Dabei wurden insgesamt fünf Menschen getötet, einer schwer verletzt, ein Aktivist konnte einem Mordanschlag knapp entgehen. Und nur einen Tag vor dem „feierlichen Akt“ in Bogotá wurde ein Mitglied der Landarbeitervereinigung von Valle del Cauca vor seinem Haus von drei Unbekannten erschossen.
Dies ist der Höhepunkt einer ganzen Reihe von Terrorakten gegen linke Aktivistinnen und Aktivisten: Die Basisbewegung Marcha Patriótica (MP) zählte im Verlauf dieses Jahres 70 Morde, 28 Attentate, 341 Aggressionen und 279 Drohungen gegen ihre Mitglieder.
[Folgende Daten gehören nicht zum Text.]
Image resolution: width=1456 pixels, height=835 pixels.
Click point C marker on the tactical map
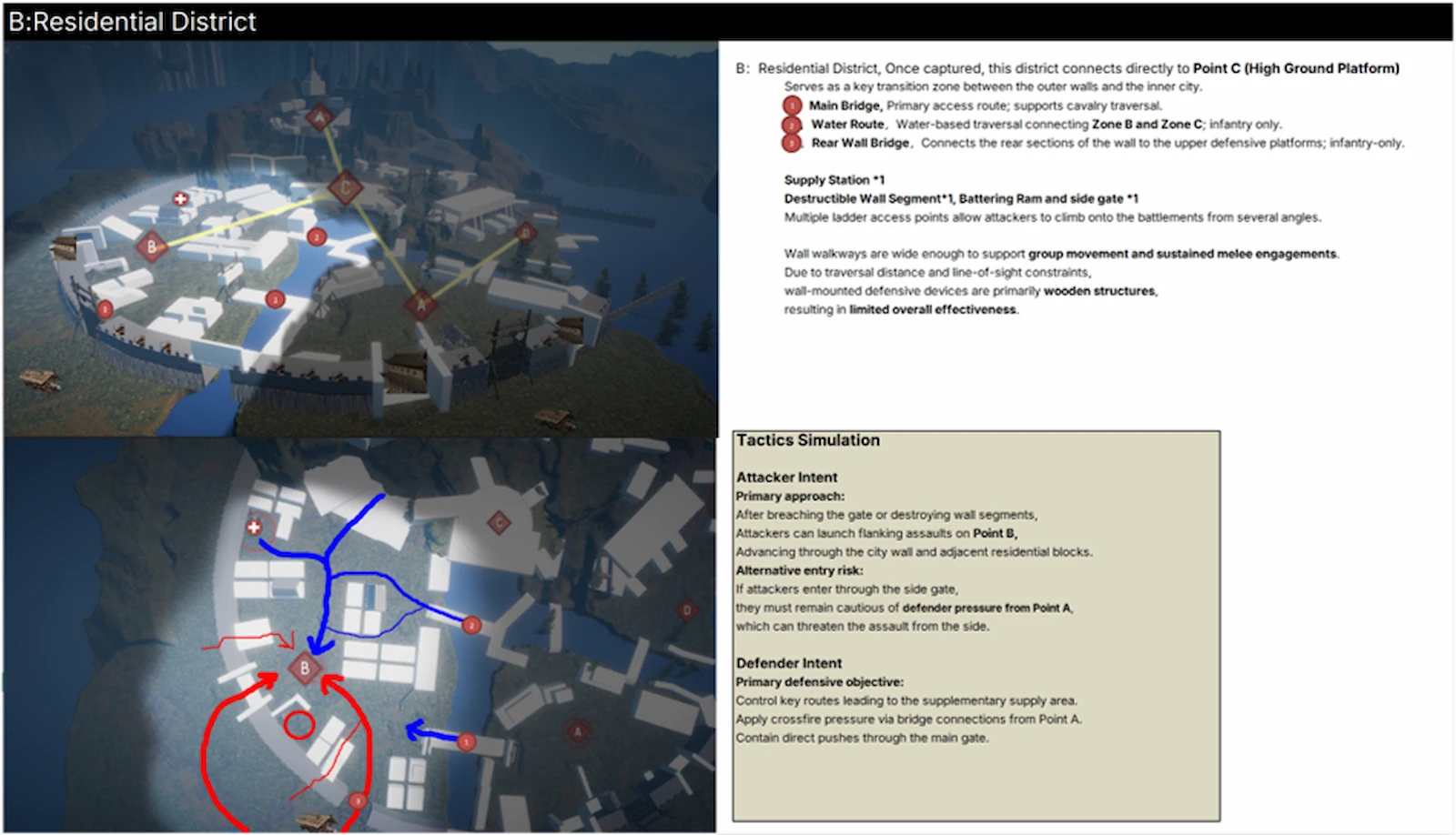click(x=498, y=522)
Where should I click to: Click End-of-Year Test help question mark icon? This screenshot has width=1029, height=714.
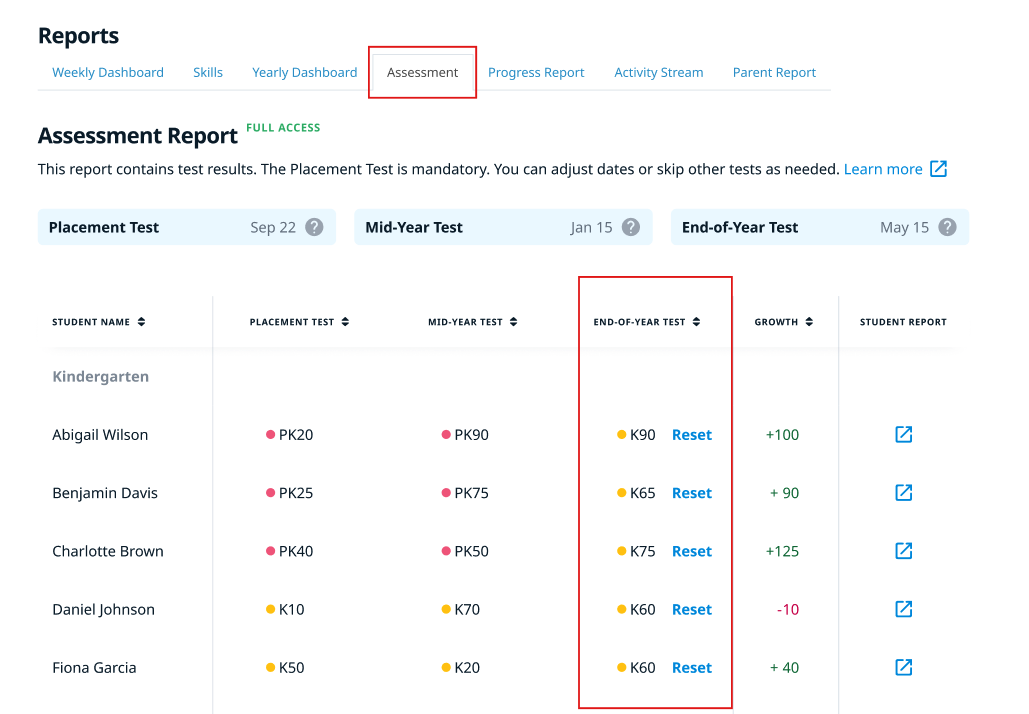click(947, 227)
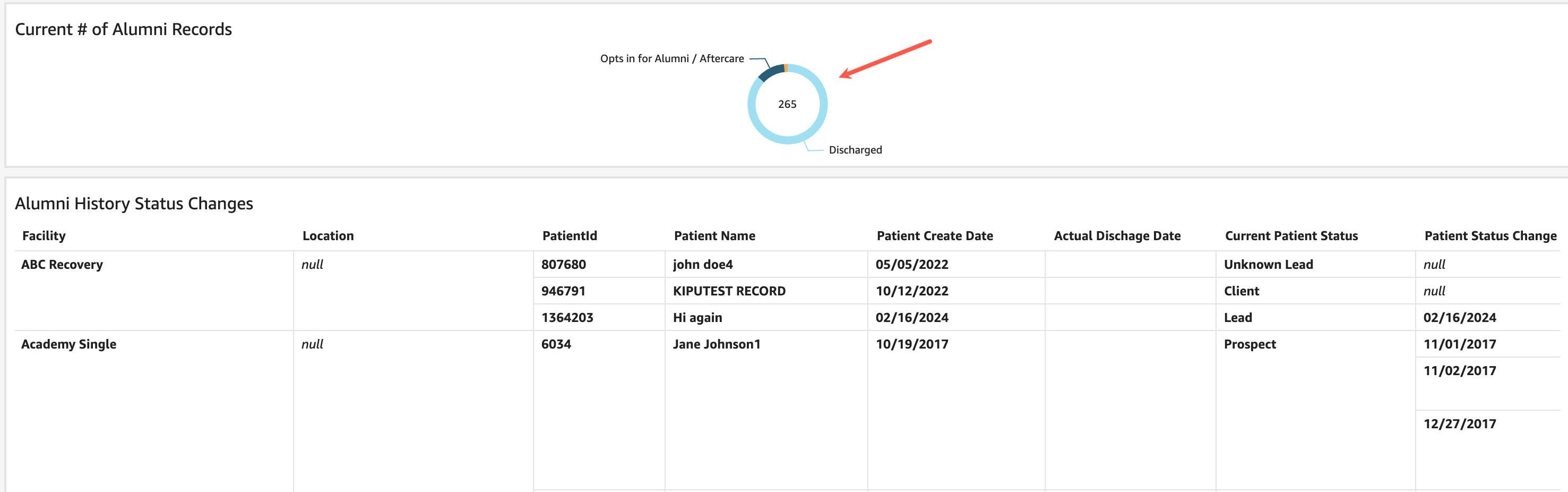Click the Opts in for Alumni / Aftercare label
The height and width of the screenshot is (492, 1568).
click(x=671, y=58)
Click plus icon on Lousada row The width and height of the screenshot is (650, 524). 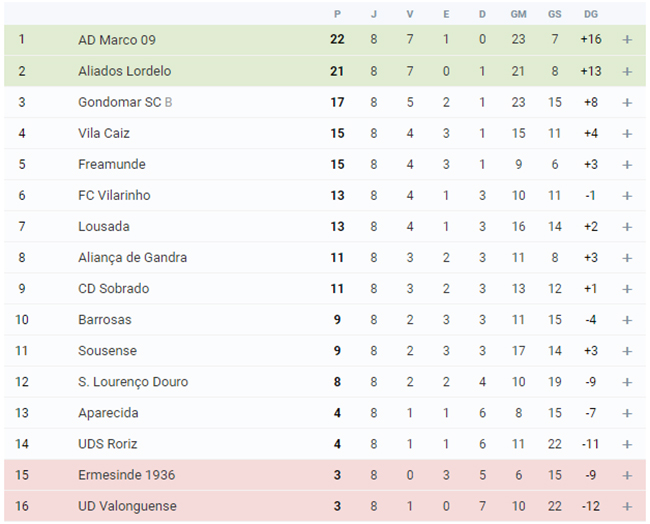point(627,227)
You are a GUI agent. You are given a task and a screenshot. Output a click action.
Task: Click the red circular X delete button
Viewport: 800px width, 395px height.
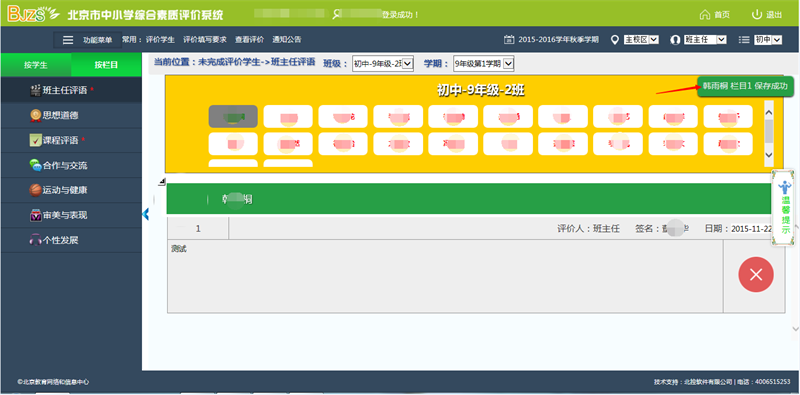pyautogui.click(x=756, y=275)
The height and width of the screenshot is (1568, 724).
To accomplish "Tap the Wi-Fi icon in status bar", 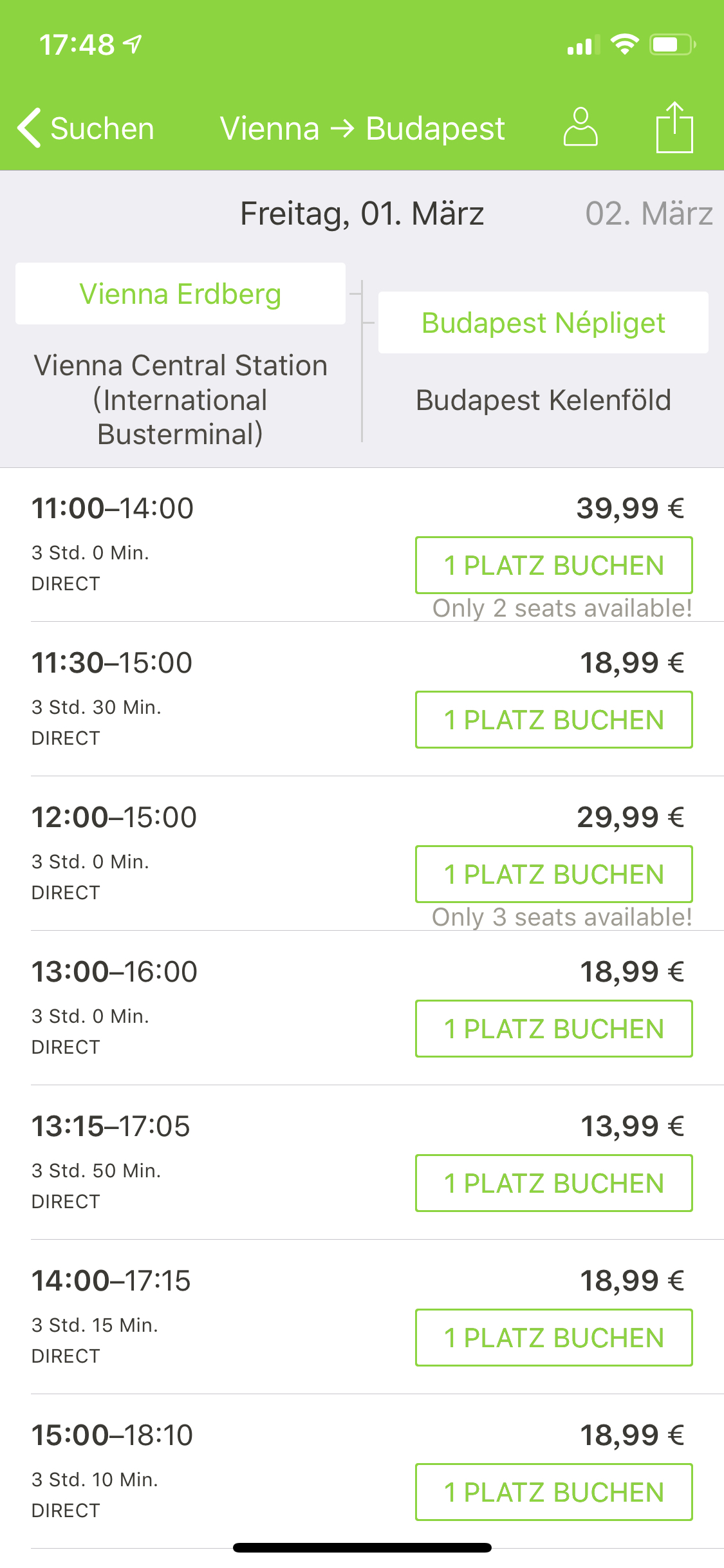I will (x=624, y=44).
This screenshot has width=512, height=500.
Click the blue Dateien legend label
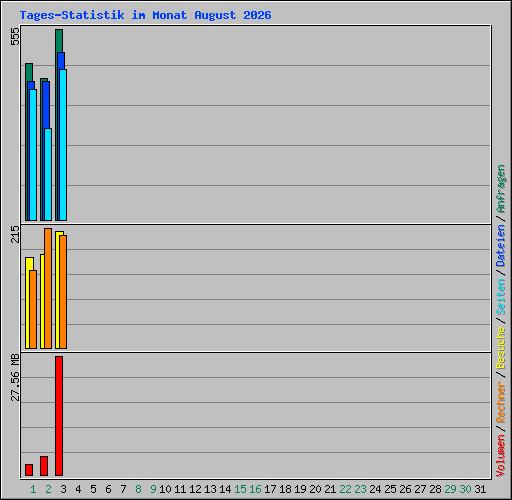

Alle diese Taten richteten sich gegen Personen, die für den aktuellen Friedensprozesses gearbeitet hätten, so die nationale Leitung der Organisation.
Zugleich forderte sie von der Regierung Santos Sicherheitsgarantien für soziale Bewegungen ein, so amerika21.Präsident Santos setzte derweil für diese Woche ein Krisentreffen mit seinen Ministern an, um die Situation zu beraten und mögliche Maßnahmen zu ergreifen. Die Staatsanwaltschaft eröffnete erste Untersuchungen der Vorfälle.